Кстати, в 2006 году этот закон был педантично соблюден, как будто его перед этим приняла Государственная Дума, а затем утвердил президент. "Холодная война", как метафора, отражает окончательную победу области высокого давления, образовавшейся в головах "силовиков" - представителей ФСБ и военных, - и принявшей затем ясные государственные контуры. Парадоксально, но даже образ Политбюро, в котором товарищи обращались друг к другу по имени и отчеству и на "ты", и в котором Молотов (кстати, не только он) мог позволять себе иметь иное мнение, чем Сталин, а Косыгин и Брежнев могли даже поспорить, кажется теперь исторически устаревшим: у Путина сегодня - исключительно подчиненные.
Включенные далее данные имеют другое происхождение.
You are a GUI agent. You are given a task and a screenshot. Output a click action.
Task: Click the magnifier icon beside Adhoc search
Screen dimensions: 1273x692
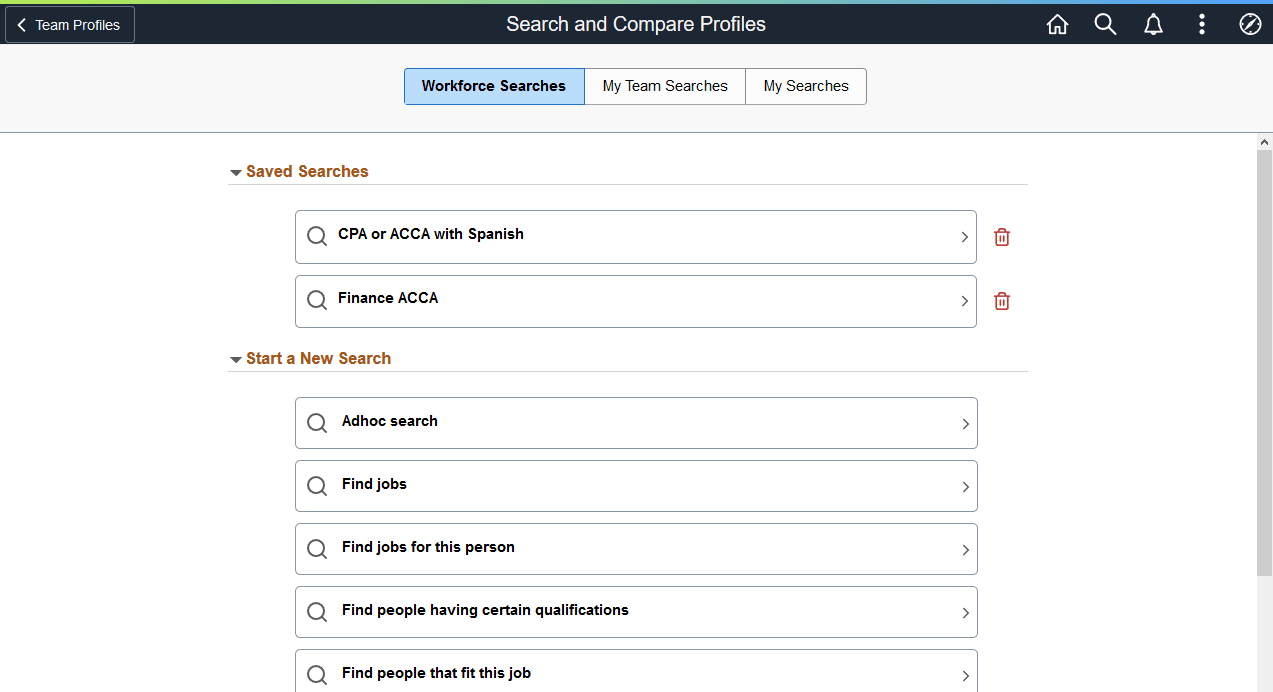pyautogui.click(x=317, y=422)
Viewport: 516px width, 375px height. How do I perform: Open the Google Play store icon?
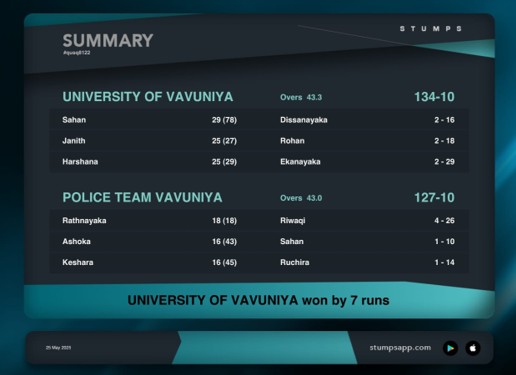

Сколько же она продлится, если говорить языком Стейнбека (Steinbeck), эта 'зима тревоги нашей'? Россия возвращается на рельсы своей традиционной политики с жестокой 'вертикалью' неподконтрольной власти. "Россию надо подморозить, чтобы она не гнила", - утверждал в 19 веке философ-славянофил Константин Леонтьев. Первый - авторитарный период ее истории - завершился вместе с падением царского режима, второй - тоталитарный - обернулся в 1991 г. крушением СССР. Что обещает нам нынешняя, уже третья, попытка избежать демократии западного типа? Переживет ли ее государство Россия.

Во время "холодной войны", всегда казалось, что весна не придет никогда, что все вокруг навеки сковано льдом, что лучше предаваться "полуночным мыслям" о смысле жизни, как это делала русская интеллигенция после провала революции 1905 года, в результате чего она стала декадентской, и отчего Максим Горький назвал то время "позорным десятилетием". В такое время даже собаку во двор лучше не выпускать.